Bodies that have gone beyond the gross mass achieve a sort of light immateriality through ascending various levels of existence. There are certain hints of ladders and steps, and also Sajal gives special attention to the movement of the bodies that have achieved the quality of air or ether. Their movements are harmonious, musical and ascending, reaching the pinnacle where their heads are turned to spheres of light. This ascension of forms and achievement of light is the crux of transcendence and enlightenment. Sajal becomes a conductor of his self as well as the selves of others who have agreed to take up a virtual journey with him via the visual paths that his paintings have paved.

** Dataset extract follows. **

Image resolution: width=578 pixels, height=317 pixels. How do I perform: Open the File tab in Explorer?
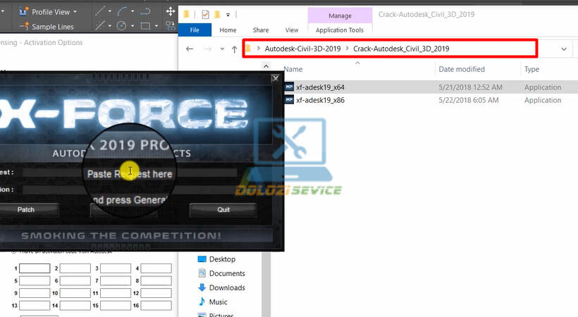pyautogui.click(x=195, y=30)
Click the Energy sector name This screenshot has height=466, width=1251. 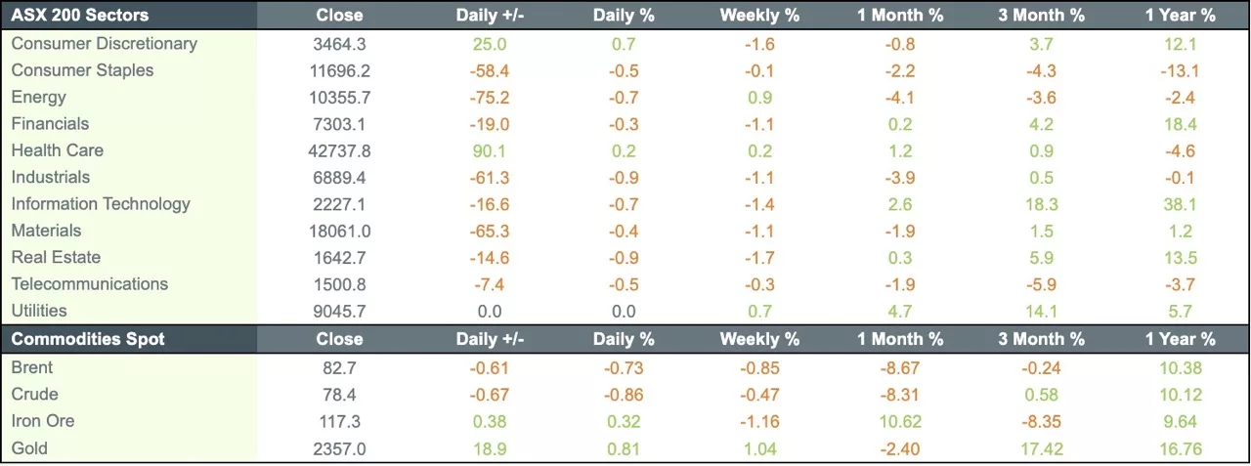coord(39,97)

Sajal has been working on a new set of paintings which has a different materiality. These paintings could technically be termed as relief paintings but there are no conventional colours or materials used to build’ them. The aesthetics created here is absolutely new and unique. Sajal has created these painting on boards with fibrous husk dust, adhesives, torch and resin. In these works, Sajal recreates the journeys that he has undertaken as an artist to the places known and unknown not as an adventurer but as a pilgrim. There is a closer to earth feeling in these works for they resemble the textures of earth on different seasons. They are like a farmer ploughing the field using his animals and experience. One could discern the images that Sajal has brought in these works, his favourite leitmotifs such as the triangular shapes that resemble hermitages, homes, hills, mountains and geometric patterns. There are hints of light, shades, rivers, soil, sun, night and reverberations of chanting. The solidity of the surfaces with their sun-baked cracks gives an additional meaning to these works; a sense of eternity. Sajal also uses found objects like the flat plate of an iron box in order to create visual and textual embellishment of the works.
To conclude the introduction, let me detail how I arrived at the title of the exhibition, ‘Mist of the Enchanted Grounds-Coming out Enlightened’. This is a line from the 17th Century British poet, John Bunyan. In his classic poem, the Pilgrim’ Progress, he speaks about the ascendency of the pilgrim towards his destination, the point of meeting with God. His pilgrim named ‘Christian’ goes through various experiences before reaching his destination. Mist of the Enchanted Grounds is the area where the human faculties are not in their great potential. On the earth we all go through sluggish phases before we launch ourselves into action. Someone searching the Soul or self-realization also has to go through such periods of lethargy and inaction. And it is important to go through such phases before one comes out enlightened. Christian finally did come out as an enlightened soul. Sajal has gone through that phase of darkness only to emerge as an enlightened personality. So are the images in his works. After prolonged periods of lethargy, they too have finally come out enlightened. It is an allegory of our times too. With war and pestilence all over the world we are also going through a dark patch in history and sooner than later we would also come out sorted, of differences, clear of conscience, devoid of fear and completely enlightened.